Strange minerals reveal the day Earth turned "hell" because of super asteroids

Pieces of coal, strange stone, rock and sulfur from hell have helped scientists recreate the day the earth suffered a disaster equivalent to 10 billion atomic bombs.

A team from the University of Texas (USA) and Imperial College London (of the University of London, UK), have extracted the core of matter 1,300m deep from the 66-million-year-old Chicxulub impact crater – the place where the asteroid killed Dinosaurs have “landed” – and discovered many surprises.

Strange minerals reveal the day Earth turned "hell" because of super asteroids
Scientists are working with tubes of samples taken from the bottom of the crater – (photo: TEXAS UNIVERSITY).

They found granite, sandstone, limestone, coal, rock and sulfur… in a state they described as “from hell”. Because, when analyzed, these minerals revealed that they were pressed, pinned into the soil at an extremely fast rate , many small pieces of rock that were part of large melted rocks. All helped the research team rewrite the minute-by-minute scenario of the disaster that occurred on Earth.

Strange minerals reveal the day Earth turned "hell" because of super asteroids
The minerals were quickly pinned to the bottom of the pit, revealing a lot of information – (photo: IODP).

Professor Sean Gulick (University of Texas) says the objects are “an extended record” of events that he and his colleagues can recover data from to once again look back at the end of the era. dinosaur.

The fateful asteroid, estimated to be 10-15km wide, crashed into Earth at a speed of 70,000km/h, with the force of the impact equivalent to 10 billion atomic bombs. “The impact shook the Earth, causing a widespread inferno,” the authors describe.
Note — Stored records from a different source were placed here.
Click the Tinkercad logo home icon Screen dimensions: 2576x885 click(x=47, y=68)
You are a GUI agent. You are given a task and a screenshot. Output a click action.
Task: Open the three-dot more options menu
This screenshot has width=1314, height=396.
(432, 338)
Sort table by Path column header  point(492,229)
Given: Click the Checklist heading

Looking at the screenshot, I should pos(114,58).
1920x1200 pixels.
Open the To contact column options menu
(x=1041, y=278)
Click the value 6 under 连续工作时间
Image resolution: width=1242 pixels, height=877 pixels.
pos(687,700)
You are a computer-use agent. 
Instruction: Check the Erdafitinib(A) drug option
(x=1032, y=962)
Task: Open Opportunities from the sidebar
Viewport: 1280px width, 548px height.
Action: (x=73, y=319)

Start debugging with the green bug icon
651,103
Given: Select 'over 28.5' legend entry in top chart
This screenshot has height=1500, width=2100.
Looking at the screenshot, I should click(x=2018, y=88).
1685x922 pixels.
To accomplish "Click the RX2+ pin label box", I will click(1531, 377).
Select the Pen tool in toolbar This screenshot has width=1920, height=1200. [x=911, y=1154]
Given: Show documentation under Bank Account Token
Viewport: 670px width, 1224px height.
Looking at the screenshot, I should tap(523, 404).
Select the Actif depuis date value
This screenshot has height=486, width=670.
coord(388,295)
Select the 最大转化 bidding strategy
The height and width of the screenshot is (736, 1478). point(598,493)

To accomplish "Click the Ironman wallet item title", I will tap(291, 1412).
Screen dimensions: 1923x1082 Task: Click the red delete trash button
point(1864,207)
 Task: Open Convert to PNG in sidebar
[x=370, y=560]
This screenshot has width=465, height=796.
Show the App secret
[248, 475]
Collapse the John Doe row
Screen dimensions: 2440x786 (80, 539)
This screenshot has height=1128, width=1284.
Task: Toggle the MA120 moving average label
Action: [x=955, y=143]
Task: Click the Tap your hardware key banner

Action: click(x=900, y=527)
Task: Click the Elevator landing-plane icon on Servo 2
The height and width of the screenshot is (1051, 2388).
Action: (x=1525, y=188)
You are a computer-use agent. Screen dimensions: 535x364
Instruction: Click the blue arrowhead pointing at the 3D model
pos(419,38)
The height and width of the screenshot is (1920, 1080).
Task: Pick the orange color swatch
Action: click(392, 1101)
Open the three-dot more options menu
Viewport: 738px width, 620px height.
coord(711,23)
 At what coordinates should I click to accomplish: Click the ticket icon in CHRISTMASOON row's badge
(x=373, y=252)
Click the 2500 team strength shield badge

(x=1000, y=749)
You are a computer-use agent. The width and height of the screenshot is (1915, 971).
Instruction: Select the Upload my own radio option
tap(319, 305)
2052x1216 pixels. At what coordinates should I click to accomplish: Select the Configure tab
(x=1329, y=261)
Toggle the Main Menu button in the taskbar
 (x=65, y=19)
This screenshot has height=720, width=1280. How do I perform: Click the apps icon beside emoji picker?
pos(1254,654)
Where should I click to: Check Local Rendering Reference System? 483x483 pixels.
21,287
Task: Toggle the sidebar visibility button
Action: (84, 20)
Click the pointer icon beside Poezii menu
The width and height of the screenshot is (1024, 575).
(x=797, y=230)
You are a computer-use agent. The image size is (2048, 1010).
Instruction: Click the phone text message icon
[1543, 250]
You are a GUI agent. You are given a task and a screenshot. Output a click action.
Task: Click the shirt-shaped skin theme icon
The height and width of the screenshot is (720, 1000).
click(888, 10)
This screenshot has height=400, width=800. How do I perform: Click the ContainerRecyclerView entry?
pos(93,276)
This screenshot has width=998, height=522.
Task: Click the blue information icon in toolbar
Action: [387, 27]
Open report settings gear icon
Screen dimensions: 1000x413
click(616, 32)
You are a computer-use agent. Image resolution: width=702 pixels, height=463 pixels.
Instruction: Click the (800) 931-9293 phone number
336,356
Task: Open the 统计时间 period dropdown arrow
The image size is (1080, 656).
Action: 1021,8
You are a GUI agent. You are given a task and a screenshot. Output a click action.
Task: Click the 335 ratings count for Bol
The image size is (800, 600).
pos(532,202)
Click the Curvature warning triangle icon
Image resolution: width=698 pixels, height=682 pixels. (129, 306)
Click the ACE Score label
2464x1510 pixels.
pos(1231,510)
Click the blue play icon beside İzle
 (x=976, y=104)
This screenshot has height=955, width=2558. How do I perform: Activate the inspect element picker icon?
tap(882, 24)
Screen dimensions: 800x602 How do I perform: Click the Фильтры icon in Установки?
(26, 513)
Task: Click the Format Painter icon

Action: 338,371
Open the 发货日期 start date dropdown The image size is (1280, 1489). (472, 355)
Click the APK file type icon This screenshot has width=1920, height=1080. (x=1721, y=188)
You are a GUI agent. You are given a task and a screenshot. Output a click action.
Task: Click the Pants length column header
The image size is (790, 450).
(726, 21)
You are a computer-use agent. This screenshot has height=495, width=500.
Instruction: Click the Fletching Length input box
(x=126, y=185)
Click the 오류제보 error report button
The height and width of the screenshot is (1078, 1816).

Thousands of miles of trees burned in an instant, while a giant tsunami up to 91m high was born from the impact site, sweeping minerals and partially pinning the impact crater as we found. . On the first day alone, material up to 130m thick was deposited in the crater.

A large amount of the rocks were evaporated, throwing about 325 billion tons of gas into the air, creating dense clouds of sulfur that prevented the sun from reaching the ground, causing the Earth to be engulfed in flames again. quickly turned “ice hell”.

Strange minerals reveal the day Earth turned "hell" because of super asteroids
Graphic image depicting disaster 66 million years ago – (photo: Don Davis/NASA).

Every living thing on Earth has suffered what the authors describe as “frying them and then freezing them”. According to Professor Gulick, many dinosaurs died on the first day of the disaster. They were burned alive or starved to death. Those that lived longer suffered long cold days and starved to death due to the mass extinction and the destruction of many other plants and animals.

While the impact, wildfire and tsunami killed the creatures around the disaster zone, it was the sulfur clouds that shut the Earth off from sunlight that really caused the global mass extinction.

The most obvious remnant of the disaster is the Chicxulub impact crater off the Yucatan peninsula (Mexico), 185km wide and 32km deep. Half of the hole is under water, the other half is covered by rainforest.

The study has just been published in the journal Proceedings of the National Academy of Sciences (PNAS).